“Edward Padula put over a sleeper in the Broadway sweepstakes and it’s going to pay off in big figures to its backers.” That’s Robert Coleman in the April 15, 1960, Daily Mirror, expressing the widespread amazement that such a polished, delightful evening as Bye Bye Birdie could emerge from so many unseasoned hands. Producer Padula was making his Broadway debut, as were Michael Stewart (book), Charles Strouse (music), and Lee Adams (lyrics). Director-choreographer Gower Champion had worked on two Broadway musicals many seasons ago, neither a success. Leading man Dick Van Dyke had been a featured player in one flop revue, The Boys against the Girls, the prior year. Chita Rivera had performed in West Side Story to considerable acclaim, but had never been a leading lady.

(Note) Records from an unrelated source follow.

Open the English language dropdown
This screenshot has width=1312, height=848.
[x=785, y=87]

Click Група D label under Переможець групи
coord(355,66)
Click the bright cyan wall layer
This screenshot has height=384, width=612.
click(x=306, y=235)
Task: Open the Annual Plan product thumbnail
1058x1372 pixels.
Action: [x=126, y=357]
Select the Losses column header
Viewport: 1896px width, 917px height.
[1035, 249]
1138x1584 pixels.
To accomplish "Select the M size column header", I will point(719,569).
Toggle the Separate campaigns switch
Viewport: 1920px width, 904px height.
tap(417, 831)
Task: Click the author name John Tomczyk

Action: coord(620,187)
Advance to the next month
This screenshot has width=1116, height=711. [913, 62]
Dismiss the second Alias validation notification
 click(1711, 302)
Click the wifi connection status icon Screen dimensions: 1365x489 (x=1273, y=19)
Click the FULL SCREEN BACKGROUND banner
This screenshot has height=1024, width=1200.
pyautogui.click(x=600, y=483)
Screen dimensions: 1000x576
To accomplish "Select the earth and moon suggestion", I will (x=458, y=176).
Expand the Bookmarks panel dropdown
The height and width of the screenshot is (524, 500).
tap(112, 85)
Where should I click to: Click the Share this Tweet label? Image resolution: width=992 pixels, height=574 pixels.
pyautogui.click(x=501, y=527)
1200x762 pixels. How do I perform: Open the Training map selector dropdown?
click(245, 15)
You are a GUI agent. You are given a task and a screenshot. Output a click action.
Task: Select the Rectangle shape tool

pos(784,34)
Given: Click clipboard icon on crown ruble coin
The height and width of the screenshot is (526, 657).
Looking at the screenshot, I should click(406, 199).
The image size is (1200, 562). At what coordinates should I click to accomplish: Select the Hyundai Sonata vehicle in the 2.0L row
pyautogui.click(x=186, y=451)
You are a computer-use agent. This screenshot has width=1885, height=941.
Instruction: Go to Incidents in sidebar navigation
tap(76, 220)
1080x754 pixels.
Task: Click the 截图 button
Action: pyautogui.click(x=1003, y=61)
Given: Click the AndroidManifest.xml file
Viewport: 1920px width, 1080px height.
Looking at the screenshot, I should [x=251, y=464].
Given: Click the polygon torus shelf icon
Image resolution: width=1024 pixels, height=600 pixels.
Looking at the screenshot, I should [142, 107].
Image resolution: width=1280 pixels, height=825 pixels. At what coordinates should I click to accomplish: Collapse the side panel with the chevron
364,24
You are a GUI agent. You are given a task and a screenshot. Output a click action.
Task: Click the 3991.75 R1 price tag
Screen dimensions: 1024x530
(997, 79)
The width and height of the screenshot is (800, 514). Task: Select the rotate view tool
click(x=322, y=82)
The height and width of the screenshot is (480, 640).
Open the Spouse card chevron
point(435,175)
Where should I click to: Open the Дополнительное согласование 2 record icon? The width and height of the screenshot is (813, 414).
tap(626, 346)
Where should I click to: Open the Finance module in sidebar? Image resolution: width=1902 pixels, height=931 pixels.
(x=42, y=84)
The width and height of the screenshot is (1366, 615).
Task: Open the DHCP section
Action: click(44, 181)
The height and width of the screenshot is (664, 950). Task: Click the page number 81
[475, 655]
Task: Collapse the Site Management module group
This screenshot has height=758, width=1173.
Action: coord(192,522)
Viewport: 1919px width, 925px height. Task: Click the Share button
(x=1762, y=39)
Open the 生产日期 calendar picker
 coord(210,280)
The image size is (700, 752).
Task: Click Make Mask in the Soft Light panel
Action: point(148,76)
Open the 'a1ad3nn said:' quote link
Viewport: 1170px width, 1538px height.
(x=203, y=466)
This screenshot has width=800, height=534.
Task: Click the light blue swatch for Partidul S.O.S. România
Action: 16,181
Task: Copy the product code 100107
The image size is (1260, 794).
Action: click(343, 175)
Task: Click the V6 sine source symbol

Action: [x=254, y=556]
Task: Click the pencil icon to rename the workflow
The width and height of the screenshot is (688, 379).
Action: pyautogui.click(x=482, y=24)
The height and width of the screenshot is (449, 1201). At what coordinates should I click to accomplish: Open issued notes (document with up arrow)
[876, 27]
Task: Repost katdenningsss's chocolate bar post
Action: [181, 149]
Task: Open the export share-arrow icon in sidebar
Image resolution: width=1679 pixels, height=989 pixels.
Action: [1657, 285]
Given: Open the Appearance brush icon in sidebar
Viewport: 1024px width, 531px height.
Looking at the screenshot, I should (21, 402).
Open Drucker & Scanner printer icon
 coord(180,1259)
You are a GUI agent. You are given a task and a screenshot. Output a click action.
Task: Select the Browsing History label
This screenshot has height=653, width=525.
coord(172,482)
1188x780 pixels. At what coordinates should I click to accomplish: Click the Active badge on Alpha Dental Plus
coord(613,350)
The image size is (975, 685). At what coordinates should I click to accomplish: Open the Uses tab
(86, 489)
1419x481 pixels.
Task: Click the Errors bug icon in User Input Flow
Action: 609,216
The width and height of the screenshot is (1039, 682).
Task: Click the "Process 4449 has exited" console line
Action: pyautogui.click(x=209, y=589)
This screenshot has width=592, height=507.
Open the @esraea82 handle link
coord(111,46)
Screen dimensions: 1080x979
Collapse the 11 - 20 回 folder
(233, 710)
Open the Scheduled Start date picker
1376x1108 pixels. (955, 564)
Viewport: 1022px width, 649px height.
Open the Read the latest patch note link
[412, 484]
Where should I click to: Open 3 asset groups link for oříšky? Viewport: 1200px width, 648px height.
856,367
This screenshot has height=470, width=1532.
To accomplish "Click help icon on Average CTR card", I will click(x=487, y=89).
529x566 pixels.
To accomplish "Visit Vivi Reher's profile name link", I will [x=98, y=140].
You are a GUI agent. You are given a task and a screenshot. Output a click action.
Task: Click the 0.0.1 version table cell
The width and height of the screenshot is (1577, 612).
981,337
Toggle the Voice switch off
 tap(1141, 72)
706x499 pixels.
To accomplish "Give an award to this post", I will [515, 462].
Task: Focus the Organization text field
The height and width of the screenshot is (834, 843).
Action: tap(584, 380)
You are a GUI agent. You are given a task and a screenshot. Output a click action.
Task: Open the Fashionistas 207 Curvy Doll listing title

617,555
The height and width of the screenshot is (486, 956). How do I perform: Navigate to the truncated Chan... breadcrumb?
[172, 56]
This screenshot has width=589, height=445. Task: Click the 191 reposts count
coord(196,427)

Yet the musical comedy opened to near-unanimous raves. The story swirls around the eponymous rock ‘n’ roll star’s promotional visit to a small Ohio town where Birdie’s going to give a lucky teen contest winner a last kiss before he’s due to enlist in the Army. The show’s satire—on rock ‘n’ roll, television, the generation gap, celebrity worship—was genuinely funny and never malicious. Its score, one of the first to feature electric guitars in the pit, had bubblegum rock for the kids and fresh, melodious character songs for the grownups. Champion’s staging was ingenious, with two comic ballets and a memorably understated finale. In short, the Martin Beck (now Al Hirschfeld) Theatre, not known for long runs, had one of its biggest hits. During Birdie’s 607-performance stay it transferred to 54th Street and then the Shubert, spawned a fast-selling cast album on Columbia, and had long sequences—even book scenes—broadcast on The Ed Sullivan Show.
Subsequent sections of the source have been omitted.